━━━━━ Reading passage

The specific challenge he faced was one that no guitarist in Britain had fully solved before him: how do you accompany a melody that doesn’t follow standard Western tonal structures — that uses modal scales outside the major/minor system, that has rhythms that don’t conform to regular bar lengths, that has a specific pulse derived from the dance and oral traditions of hundreds of years — on an instrument (the guitar) that was designed for Western functional harmony? The piano, when folk accompanists tried it, imposed its own harmonic vocabulary too forcefully. The guitar in standard tuning presented similar problems: the standard chord shapes of Western harmony didn’t fit the modal character of the tunes. Carthy’s answer was to redesign the guitar itself — to retune it from standard EADGBE to CGCDGA, creating an instrument that functioned differently from the standard guitar and that could accommodate the modal harmonics of English traditional music without imposing Western major/minor tonality on top of it.

His partnership with fiddler Dave Swarbrick — who appears on his debut album (without sleeve credit, a notorious oversight) and who remained a creative collaborator for decades — was one of the most important instrumental partnerships in British folk music. The guitar-and-fiddle combination, with Carthy’s percussive, modal guitar providing a rhythmic and harmonic foundation for Swarbrick’s melodically ornate fiddle lines, created a specifically British sound: not Irish traditional (a related but distinct tradition), not American old-time, but unmistakably English in its specific combination of melody, rhythm, and modal harmonic language.

He was a founding member of Steeleye Span — the electric folk-rock group that electrified traditional British song in the early 1970s, creating the British equivalent of what Fairport Convention was simultaneously building. He sang with the Watersons (the a cappella harmony group led by his wife Norma Waterson) from 1972 onward. He was part of Brass Monkey, mixing folk guitar and mandolin with brass instruments. He participated in the multi-cultural folk project The Imagined Village. His family — wife Norma Waterson, daughter Eliza Carthy — constitute one of the most distinguished musical families in British folk history. He has, across six decades, been present at every significant moment of the British folk revival’s development, not as an observer but as an active shaping force.

The Rig: Martin Carthy’s Guitars and Instruments

Guitars

Martin 000-18 (Primary Guitar, Career Signature Instrument): Martin Carthy’s instrument — “his trusty old Martin Guitar,” as his standard biography has it — is a Martin 000-18. The Martin 000 is an orchestra model body: smaller than a dreadnought, with a narrower waist and less bass projection, but with exceptional clarity and balance across the frequency range that makes it specifically suited to fingerstyle work where individual note separation matters more than maximum volume. The 000-18 designation specifies the -18 wood configuration: mahogany back and sides (rather than the rosewood of the -28), spruce top, and the specific warmth and midrange clarity that mahogany provides versus rosewood’s brighter, more projecting character.

━━━━━━━━━━
━━━━━ Extracted records

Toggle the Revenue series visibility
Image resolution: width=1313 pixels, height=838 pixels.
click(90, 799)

━━━━━━━━━━
━━━━━ Extracted records

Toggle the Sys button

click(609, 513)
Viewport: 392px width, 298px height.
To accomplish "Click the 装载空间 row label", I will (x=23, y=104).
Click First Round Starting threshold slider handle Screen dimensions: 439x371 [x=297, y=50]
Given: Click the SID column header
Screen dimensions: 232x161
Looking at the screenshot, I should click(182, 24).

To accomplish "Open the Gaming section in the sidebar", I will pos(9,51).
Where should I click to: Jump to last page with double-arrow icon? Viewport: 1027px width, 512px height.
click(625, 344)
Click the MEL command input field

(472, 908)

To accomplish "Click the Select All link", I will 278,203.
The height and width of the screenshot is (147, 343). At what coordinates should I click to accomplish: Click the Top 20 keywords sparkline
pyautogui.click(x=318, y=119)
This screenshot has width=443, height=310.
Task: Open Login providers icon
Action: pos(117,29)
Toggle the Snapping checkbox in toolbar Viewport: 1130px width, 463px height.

━━━━━━━━━━

*Given request A:* According to the passage on Martin Carthy, why did Carthy retune his guitar from standard EADGBE to CGCDGA?
*Given request B:* Copy the passage on Martin Carthy from "Martin 000-18 (Primary" to "more projecting character.".

*Task answer A:* The standard chord shapes of Western harmony did not fit the modal character of English traditional tunes. Retuning to CGCDGA made an instrument that worked differently from the standard guitar. It could accommodate the modal harmonics of that music without imposing Western major/minor tonality on top of it.

*Task answer B:*
Martin 000-18 (Primary Guitar, Career Signature Instrument): Martin Carthy’s instrument — “his trusty old Martin Guitar,” as his standard biography has it — is a Martin 000-18. The Martin 000 is an orchestra model body: smaller than a dreadnought, with a narrower waist and less bass projection, but with exceptional clarity and balance across the frequency range that makes it specifically suited to fingerstyle work where individual note separation matters more than maximum volume. The 000-18 designation specifies the -18 wood configuration: mahogany back and sides (rather than the rosewood of the -28), spruce top, and the specific warmth and midrange clarity that mahogany provides versus rosewood’s brighter, more projecting character.